Instructions for the task -
Write out again the lines starting at the one containing "This screenshot has height=375, width=371." and ending at the one containing "[1316, 107]", substituting "menu" for "dropdown" and leaving everything else unchanged.

[Rows from a dataset]
──────────────────────────────

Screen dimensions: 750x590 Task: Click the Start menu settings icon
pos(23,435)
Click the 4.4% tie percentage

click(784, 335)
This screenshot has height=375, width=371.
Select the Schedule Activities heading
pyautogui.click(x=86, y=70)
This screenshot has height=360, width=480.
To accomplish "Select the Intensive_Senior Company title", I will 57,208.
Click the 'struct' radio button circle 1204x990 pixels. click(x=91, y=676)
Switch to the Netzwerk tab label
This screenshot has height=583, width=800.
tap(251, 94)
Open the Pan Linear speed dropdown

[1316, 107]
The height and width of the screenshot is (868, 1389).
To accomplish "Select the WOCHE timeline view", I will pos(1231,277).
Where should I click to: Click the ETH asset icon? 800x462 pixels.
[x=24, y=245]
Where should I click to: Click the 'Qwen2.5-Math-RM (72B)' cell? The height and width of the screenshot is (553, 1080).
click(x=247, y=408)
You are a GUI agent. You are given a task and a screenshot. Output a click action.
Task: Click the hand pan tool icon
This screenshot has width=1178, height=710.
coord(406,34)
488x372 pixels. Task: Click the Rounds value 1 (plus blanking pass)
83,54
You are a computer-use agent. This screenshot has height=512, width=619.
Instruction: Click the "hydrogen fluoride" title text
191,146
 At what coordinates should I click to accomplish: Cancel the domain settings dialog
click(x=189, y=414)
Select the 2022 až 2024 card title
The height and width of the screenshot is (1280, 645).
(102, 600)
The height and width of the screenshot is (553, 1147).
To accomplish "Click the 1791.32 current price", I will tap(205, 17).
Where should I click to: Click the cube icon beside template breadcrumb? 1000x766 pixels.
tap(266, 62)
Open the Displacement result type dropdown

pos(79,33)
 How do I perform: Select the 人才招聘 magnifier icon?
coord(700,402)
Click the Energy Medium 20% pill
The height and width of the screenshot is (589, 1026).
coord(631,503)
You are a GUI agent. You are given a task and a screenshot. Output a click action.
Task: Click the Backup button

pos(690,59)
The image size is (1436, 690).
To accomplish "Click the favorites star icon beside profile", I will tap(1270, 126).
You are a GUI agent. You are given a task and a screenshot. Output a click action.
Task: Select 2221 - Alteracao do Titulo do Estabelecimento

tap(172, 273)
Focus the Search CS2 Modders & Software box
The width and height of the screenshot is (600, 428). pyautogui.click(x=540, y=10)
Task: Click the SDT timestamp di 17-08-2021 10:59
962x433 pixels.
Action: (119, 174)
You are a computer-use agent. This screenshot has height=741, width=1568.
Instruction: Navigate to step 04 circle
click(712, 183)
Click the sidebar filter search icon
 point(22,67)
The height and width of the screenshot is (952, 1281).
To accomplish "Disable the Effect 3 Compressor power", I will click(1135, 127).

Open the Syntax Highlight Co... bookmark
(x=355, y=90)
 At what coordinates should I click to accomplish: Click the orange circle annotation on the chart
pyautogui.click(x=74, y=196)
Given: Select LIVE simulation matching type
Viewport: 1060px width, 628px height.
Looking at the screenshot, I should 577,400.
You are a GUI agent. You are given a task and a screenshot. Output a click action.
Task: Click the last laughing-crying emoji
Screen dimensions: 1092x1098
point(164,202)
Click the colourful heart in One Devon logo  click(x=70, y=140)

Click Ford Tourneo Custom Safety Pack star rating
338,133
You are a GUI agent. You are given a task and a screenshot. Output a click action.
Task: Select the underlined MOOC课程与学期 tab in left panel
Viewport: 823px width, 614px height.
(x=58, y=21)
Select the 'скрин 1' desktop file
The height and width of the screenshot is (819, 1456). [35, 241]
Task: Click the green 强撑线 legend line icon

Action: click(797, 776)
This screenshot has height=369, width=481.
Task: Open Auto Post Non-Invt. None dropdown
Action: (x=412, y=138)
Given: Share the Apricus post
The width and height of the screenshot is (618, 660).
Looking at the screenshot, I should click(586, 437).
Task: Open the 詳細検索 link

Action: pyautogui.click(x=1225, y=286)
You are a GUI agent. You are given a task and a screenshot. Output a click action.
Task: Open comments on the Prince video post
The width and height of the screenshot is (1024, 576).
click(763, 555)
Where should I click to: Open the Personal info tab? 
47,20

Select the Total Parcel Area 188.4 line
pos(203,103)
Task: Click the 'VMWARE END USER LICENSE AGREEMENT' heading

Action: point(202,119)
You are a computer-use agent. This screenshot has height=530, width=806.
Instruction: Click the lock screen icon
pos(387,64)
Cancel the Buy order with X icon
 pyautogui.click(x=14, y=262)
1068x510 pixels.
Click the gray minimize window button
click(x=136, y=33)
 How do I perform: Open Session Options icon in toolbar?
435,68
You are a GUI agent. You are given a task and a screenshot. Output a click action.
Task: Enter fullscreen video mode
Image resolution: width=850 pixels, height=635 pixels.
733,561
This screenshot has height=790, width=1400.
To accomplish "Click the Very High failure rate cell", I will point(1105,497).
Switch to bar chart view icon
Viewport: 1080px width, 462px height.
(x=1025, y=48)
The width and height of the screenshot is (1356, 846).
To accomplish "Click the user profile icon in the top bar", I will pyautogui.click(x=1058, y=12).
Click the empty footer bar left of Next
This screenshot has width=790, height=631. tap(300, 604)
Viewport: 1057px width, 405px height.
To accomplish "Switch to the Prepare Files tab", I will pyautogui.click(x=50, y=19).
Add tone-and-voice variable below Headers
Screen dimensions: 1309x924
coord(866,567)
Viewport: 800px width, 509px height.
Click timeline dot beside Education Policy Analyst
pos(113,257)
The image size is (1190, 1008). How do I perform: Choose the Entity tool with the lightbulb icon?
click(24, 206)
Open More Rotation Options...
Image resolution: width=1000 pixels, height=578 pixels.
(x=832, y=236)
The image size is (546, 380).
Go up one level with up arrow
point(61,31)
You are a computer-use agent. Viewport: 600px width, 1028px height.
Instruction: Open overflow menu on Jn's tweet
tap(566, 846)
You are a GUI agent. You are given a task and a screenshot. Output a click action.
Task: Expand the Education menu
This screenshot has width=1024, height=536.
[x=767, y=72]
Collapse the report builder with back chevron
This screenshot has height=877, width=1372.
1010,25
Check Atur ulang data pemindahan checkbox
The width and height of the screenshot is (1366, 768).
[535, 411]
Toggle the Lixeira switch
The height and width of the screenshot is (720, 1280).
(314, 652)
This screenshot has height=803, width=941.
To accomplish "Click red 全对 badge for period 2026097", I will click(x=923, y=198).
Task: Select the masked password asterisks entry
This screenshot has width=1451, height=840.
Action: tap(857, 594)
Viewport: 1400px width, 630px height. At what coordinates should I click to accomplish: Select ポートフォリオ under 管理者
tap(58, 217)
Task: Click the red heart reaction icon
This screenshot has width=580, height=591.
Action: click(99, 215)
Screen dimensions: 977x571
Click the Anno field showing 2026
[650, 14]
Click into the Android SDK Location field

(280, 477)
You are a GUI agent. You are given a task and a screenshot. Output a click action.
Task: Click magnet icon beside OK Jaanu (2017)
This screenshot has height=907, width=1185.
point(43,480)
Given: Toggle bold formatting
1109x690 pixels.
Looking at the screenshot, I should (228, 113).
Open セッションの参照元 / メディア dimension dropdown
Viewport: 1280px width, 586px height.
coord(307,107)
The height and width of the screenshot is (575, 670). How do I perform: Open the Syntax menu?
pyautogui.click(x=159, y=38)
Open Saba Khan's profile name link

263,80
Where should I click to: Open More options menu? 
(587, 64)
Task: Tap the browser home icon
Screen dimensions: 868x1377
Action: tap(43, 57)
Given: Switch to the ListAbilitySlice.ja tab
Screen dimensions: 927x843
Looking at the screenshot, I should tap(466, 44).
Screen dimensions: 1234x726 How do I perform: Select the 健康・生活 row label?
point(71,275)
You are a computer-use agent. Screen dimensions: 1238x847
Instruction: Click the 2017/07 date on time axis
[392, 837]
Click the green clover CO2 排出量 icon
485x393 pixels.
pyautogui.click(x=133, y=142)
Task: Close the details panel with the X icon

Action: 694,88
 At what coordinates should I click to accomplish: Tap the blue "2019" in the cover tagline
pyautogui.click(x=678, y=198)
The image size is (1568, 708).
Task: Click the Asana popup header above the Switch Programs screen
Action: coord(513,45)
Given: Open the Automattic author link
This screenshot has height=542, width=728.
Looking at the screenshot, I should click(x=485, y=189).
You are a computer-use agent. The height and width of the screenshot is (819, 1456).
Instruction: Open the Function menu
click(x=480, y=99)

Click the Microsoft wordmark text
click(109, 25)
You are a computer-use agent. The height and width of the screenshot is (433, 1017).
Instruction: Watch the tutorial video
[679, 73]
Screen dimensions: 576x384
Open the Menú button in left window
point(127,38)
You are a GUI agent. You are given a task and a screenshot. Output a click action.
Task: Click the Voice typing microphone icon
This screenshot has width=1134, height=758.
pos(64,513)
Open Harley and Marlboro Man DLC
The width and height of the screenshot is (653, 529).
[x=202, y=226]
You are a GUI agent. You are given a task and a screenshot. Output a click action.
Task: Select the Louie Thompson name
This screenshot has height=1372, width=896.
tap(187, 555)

──────────────────────────────

The result -
This screenshot has height=375, width=371.
Select the Schedule Activities heading
pyautogui.click(x=86, y=70)
This screenshot has height=360, width=480.
To accomplish "Select the Intensive_Senior Company title", I will 57,208.
Click the 'struct' radio button circle 1204x990 pixels. click(x=91, y=676)
Switch to the Netzwerk tab label
This screenshot has height=583, width=800.
tap(251, 94)
Open the Pan Linear speed menu

[1316, 107]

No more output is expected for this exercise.